Monocytes in Type 1 diabetes families exhibit high cytolytic activity and subset abundances that correlate with clinical progression

Monocytes are immune regulators implicated in the pathogenesis of Type 1 diabetes (T1D), an autoimmune disease that targets the insulin-producing pancreatic ß-cell. We determined that monocytes of recent onset (RO) T1D patients and their healthy siblings express proinflammatory/cytolytic transcriptomes and hyper-secrete cytokines in response to lipopolysaccharide exposure compared to unrelated healthy controls (uHC). Flow cytometry measured elevated circulating abundances of intermediate monocytes and >2-fold more CD14+CD16+HLADR+KLRD1+PRF1+ NK-like monocytes among ROT1D patients compared to uHC. The intermediate to nonclassical monocyte ratio among ROT1D patients correlated with the decline in functional ß-cell mass during the first 24 months post-onset. Among sibling non-progressors, flow cytometry measured temporal decreases in the intermediate to nonclassical monocyte ratio and NK-like monocyte abundances; these changes coincided with increases in peripheral activated regulatory T-cells. In contrast, these monocyte populations exhibited stability among T1D progressors.
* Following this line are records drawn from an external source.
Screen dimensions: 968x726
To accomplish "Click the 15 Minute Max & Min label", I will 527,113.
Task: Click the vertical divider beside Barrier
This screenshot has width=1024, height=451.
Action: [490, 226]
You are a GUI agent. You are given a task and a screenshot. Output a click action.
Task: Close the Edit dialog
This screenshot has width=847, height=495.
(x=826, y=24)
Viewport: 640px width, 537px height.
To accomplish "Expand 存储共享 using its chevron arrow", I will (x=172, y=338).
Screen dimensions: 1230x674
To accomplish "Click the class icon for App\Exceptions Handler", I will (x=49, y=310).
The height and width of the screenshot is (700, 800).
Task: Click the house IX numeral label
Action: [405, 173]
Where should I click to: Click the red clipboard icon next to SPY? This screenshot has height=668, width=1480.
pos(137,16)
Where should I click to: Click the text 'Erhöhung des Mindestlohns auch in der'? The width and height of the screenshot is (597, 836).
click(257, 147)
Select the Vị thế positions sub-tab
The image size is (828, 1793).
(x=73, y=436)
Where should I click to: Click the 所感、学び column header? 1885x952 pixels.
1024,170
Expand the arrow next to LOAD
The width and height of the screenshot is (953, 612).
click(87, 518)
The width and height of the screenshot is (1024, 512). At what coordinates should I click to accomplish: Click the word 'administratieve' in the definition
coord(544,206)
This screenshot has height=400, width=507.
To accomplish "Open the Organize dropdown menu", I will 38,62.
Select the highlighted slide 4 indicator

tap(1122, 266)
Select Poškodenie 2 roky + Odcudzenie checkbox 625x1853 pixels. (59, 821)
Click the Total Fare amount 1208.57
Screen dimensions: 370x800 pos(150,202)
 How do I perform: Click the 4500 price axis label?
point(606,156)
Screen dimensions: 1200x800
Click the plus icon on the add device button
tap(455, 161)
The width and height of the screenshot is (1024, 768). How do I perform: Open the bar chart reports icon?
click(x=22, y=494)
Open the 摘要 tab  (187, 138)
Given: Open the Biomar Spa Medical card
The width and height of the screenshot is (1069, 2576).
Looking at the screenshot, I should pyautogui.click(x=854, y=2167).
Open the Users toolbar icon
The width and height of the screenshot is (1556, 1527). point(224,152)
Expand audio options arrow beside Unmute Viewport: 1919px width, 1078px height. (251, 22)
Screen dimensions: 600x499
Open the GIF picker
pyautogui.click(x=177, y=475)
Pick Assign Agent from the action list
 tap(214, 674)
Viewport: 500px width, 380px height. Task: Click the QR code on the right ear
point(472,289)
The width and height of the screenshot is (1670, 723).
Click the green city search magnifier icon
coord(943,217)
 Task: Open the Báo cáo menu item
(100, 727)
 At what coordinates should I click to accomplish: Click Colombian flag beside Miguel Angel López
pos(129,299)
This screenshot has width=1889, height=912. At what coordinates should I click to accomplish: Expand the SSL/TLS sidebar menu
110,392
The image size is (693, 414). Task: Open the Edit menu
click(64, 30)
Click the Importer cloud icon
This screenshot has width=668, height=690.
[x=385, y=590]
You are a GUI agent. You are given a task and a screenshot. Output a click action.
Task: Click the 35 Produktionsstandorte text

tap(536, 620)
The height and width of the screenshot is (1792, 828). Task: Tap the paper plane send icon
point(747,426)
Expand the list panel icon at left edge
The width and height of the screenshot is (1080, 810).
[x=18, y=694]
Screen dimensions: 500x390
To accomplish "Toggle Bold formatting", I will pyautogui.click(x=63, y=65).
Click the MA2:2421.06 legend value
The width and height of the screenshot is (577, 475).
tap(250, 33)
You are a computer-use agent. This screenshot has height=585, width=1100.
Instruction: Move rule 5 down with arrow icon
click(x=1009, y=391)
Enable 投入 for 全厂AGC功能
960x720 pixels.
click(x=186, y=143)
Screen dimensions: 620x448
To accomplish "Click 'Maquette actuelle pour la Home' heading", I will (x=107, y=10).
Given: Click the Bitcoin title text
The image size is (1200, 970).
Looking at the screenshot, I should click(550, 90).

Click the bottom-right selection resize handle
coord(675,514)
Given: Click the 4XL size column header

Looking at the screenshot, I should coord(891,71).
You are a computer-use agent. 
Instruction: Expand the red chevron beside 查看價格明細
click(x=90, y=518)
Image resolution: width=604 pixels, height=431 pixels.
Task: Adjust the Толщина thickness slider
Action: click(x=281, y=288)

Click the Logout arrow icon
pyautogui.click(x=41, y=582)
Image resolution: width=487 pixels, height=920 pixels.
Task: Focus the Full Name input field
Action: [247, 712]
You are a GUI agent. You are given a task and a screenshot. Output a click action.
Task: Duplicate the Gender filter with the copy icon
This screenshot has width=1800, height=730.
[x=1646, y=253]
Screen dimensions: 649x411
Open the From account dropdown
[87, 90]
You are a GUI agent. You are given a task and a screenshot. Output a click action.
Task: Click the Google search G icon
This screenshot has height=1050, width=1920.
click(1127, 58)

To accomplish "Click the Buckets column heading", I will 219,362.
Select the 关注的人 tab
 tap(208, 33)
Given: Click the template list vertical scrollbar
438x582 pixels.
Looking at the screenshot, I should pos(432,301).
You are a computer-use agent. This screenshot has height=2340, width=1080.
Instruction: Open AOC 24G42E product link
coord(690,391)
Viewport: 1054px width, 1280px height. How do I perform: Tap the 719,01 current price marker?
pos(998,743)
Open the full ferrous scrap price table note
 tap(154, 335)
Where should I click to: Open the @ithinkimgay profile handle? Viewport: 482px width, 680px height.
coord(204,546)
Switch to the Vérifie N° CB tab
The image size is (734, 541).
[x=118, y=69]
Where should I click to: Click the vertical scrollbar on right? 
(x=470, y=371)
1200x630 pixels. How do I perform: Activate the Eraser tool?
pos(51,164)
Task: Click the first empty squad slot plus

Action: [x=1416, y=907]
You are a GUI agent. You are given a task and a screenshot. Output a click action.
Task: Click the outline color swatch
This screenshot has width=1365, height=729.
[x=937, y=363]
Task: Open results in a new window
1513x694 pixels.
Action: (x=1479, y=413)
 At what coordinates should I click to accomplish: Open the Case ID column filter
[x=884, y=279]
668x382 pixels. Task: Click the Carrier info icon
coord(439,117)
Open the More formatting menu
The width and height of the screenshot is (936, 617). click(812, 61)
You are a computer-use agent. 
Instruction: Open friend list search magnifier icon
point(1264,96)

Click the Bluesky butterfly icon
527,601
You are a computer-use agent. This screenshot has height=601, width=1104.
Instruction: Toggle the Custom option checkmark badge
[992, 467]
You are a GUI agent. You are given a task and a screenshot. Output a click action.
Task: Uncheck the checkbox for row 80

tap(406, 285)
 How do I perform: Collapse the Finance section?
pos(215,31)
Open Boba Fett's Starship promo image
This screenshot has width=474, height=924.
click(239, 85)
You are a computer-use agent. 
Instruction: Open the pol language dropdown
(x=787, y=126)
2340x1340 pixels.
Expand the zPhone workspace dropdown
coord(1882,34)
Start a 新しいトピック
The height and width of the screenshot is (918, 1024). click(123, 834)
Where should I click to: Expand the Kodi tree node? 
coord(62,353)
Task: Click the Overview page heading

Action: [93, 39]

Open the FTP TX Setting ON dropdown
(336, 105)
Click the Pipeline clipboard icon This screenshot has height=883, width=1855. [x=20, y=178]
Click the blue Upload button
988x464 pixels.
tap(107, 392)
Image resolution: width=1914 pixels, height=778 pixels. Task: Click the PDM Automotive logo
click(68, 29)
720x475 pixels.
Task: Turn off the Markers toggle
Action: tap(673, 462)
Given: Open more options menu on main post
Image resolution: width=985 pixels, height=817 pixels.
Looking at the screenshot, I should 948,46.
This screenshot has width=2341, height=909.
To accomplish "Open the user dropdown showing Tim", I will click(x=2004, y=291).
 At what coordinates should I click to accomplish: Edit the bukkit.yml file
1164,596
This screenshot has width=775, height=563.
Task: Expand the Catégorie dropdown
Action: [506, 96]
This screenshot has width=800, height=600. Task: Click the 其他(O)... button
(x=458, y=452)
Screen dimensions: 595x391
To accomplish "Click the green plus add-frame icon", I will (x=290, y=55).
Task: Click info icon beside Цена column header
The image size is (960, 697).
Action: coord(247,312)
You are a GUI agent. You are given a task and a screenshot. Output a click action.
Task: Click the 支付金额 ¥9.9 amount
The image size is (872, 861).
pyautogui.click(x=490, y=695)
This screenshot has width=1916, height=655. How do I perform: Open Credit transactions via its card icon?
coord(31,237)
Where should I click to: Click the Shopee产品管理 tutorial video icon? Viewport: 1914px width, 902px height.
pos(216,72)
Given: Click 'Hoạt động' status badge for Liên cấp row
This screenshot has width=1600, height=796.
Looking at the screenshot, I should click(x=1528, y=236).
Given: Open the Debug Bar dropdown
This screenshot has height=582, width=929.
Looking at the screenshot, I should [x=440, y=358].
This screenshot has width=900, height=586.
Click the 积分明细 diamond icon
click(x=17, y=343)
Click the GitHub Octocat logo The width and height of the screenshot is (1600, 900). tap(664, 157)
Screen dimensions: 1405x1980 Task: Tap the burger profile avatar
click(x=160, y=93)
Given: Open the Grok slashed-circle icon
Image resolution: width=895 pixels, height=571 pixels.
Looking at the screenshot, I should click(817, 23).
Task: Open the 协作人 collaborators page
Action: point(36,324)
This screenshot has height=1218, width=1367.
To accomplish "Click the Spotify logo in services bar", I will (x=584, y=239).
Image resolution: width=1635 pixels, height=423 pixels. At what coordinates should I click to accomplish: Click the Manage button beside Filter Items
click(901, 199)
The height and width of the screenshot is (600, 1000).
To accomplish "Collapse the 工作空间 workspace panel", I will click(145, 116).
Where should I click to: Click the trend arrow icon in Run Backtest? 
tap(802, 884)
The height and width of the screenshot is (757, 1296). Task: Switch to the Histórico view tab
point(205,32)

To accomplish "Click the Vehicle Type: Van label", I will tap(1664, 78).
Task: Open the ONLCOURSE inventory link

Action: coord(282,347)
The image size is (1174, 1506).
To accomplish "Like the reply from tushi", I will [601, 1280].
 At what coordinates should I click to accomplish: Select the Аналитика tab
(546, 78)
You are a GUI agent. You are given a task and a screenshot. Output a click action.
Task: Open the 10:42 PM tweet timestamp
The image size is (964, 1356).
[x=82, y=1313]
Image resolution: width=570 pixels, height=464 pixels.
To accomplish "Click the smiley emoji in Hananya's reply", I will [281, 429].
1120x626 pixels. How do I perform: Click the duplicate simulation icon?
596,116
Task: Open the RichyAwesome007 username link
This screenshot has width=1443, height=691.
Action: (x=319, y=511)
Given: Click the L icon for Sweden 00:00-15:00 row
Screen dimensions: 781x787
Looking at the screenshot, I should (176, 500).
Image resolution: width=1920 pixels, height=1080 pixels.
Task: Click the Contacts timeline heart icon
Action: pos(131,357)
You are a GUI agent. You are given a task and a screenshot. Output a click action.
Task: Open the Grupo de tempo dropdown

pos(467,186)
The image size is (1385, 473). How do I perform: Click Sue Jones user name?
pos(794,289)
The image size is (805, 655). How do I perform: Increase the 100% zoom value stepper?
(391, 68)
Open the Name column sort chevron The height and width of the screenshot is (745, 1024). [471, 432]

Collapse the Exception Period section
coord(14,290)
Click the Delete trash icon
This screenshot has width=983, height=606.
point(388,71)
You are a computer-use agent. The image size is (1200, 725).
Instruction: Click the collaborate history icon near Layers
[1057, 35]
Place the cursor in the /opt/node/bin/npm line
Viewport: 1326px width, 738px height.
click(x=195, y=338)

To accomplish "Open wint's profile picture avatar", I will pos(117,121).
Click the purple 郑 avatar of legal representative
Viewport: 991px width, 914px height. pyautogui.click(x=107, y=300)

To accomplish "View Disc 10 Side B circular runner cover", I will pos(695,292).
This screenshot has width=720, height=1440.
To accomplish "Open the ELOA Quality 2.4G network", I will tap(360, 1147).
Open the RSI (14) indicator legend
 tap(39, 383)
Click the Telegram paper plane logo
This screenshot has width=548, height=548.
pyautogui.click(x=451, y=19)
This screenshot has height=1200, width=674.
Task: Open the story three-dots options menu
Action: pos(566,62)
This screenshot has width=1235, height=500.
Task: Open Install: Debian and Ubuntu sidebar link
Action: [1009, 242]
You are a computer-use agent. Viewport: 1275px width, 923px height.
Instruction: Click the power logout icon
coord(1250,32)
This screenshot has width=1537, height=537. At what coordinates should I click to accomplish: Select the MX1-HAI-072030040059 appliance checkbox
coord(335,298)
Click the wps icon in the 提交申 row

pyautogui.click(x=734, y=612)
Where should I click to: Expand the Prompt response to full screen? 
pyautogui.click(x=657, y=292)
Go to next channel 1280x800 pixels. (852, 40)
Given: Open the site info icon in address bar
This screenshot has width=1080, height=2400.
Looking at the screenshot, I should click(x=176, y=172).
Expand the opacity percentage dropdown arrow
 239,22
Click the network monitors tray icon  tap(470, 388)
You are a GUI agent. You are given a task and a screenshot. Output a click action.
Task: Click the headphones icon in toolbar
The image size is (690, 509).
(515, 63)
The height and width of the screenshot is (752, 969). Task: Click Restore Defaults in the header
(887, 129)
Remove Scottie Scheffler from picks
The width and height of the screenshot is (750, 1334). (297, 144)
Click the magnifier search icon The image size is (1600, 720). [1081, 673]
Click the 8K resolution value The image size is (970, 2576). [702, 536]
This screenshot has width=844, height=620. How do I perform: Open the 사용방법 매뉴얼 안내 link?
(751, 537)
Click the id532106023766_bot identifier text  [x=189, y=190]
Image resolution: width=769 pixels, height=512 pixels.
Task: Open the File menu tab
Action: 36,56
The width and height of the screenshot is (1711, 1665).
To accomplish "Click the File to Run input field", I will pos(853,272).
This study associates heightened monocyte proinflammatory/cytolytic activity with T1D susceptibility and progression and offers insight to the age-dependent decline in T1D susceptibility. Overall design: Cryopreserved PBMC samples of 8 age-matched subjects (2 well-controlled ROT1D patients, 2 HRS, 2 LRS, 2 uHC) were thawed and incubated with the fixable Live/Dead Violet dye (Life Technologies, Grand Island, NY, USA), generate a monocyte-enriched, single cell, PBMC population and analyzed by scRNA-seq.